» **Data entries**:
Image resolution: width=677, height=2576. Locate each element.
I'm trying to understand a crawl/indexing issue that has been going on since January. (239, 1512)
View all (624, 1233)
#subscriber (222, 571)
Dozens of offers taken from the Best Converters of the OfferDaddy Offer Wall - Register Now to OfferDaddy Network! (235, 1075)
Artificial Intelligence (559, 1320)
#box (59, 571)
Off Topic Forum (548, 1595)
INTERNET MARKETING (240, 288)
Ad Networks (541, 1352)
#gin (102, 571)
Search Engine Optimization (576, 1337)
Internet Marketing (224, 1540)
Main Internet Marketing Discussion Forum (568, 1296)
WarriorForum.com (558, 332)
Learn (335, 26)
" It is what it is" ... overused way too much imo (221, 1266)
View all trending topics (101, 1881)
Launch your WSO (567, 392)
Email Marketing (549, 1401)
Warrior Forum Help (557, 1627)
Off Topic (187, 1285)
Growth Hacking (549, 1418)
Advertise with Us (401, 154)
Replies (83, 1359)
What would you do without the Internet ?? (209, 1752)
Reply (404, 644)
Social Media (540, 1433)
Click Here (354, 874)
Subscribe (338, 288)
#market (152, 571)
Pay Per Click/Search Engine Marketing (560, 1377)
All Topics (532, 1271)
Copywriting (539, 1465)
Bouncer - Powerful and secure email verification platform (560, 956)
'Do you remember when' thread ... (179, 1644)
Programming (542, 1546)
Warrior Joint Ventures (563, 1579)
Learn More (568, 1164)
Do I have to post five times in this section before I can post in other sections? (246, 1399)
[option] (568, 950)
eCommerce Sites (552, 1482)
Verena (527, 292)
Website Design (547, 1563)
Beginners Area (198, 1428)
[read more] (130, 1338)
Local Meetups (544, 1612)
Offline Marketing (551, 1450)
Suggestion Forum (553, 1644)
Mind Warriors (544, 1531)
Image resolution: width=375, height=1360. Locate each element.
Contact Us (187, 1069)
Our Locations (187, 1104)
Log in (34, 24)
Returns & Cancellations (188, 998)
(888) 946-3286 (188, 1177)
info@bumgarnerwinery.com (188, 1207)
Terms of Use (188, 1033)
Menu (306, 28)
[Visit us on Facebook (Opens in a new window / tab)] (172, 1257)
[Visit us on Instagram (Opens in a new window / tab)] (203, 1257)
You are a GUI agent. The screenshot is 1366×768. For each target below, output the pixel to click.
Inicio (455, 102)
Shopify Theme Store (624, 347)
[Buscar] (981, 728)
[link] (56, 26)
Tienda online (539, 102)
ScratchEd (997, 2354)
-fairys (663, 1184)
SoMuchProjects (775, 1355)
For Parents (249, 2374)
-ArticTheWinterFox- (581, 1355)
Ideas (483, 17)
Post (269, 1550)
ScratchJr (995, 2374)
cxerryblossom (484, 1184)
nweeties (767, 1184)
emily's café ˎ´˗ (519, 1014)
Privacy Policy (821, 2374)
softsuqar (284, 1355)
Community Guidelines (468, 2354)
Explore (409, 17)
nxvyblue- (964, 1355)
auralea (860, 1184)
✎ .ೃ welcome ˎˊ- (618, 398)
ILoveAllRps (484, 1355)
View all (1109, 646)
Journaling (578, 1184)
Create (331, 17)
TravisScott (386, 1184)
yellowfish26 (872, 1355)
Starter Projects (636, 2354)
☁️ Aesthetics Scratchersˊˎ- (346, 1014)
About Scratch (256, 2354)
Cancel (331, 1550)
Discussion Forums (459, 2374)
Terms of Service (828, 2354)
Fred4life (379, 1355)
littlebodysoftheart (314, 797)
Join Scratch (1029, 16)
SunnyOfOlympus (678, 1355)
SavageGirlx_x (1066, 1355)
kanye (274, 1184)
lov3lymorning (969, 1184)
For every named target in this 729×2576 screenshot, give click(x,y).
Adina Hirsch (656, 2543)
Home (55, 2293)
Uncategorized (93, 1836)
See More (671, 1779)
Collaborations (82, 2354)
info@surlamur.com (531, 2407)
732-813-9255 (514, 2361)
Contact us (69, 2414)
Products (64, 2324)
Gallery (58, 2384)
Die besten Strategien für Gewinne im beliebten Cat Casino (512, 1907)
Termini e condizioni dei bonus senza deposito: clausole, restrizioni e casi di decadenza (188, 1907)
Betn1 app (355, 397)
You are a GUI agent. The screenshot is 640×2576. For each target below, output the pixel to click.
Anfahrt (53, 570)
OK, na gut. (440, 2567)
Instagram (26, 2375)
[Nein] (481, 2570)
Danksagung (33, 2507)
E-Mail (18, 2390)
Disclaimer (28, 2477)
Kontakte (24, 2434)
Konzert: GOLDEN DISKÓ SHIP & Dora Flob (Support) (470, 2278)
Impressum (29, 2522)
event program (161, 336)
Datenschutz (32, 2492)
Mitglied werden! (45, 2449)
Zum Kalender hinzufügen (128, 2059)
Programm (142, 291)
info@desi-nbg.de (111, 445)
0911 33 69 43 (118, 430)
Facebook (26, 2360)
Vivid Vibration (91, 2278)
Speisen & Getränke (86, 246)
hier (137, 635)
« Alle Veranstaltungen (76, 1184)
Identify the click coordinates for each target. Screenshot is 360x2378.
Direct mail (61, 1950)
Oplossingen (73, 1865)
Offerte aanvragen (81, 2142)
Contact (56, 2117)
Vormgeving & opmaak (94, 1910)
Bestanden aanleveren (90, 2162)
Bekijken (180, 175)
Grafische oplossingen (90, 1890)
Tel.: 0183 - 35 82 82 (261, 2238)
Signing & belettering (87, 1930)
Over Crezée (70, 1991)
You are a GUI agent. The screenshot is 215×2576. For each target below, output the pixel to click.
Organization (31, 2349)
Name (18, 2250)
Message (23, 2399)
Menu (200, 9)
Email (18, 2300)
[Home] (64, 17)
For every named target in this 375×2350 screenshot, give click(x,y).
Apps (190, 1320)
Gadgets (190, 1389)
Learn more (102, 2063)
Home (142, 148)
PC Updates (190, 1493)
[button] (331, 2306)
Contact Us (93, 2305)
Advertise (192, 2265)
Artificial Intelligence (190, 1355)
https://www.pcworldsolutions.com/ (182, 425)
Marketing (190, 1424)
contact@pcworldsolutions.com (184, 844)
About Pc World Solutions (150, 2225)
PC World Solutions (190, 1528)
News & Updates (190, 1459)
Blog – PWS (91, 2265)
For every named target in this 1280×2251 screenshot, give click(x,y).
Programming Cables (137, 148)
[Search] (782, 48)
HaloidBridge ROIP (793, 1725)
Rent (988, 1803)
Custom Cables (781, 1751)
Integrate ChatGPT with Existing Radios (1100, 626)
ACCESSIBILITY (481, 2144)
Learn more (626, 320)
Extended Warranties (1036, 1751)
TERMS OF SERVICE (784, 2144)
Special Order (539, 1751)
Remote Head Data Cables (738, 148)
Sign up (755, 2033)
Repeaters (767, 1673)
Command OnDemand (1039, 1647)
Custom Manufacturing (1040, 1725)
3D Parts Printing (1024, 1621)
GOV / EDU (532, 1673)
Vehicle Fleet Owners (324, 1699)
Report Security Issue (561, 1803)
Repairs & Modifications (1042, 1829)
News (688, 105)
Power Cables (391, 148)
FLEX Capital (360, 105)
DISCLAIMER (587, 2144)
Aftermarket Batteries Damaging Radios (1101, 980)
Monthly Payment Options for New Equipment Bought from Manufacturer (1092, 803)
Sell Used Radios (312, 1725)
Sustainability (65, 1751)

» **PROBLEM STATEMENT**: Check each line above for the string "pcworldsolutions" and copy those that have it.

» **ANSWER TO THIS EXERCISE**:
https://www.pcworldsolutions.com/ (182, 425)
contact@pcworldsolutions.com (184, 844)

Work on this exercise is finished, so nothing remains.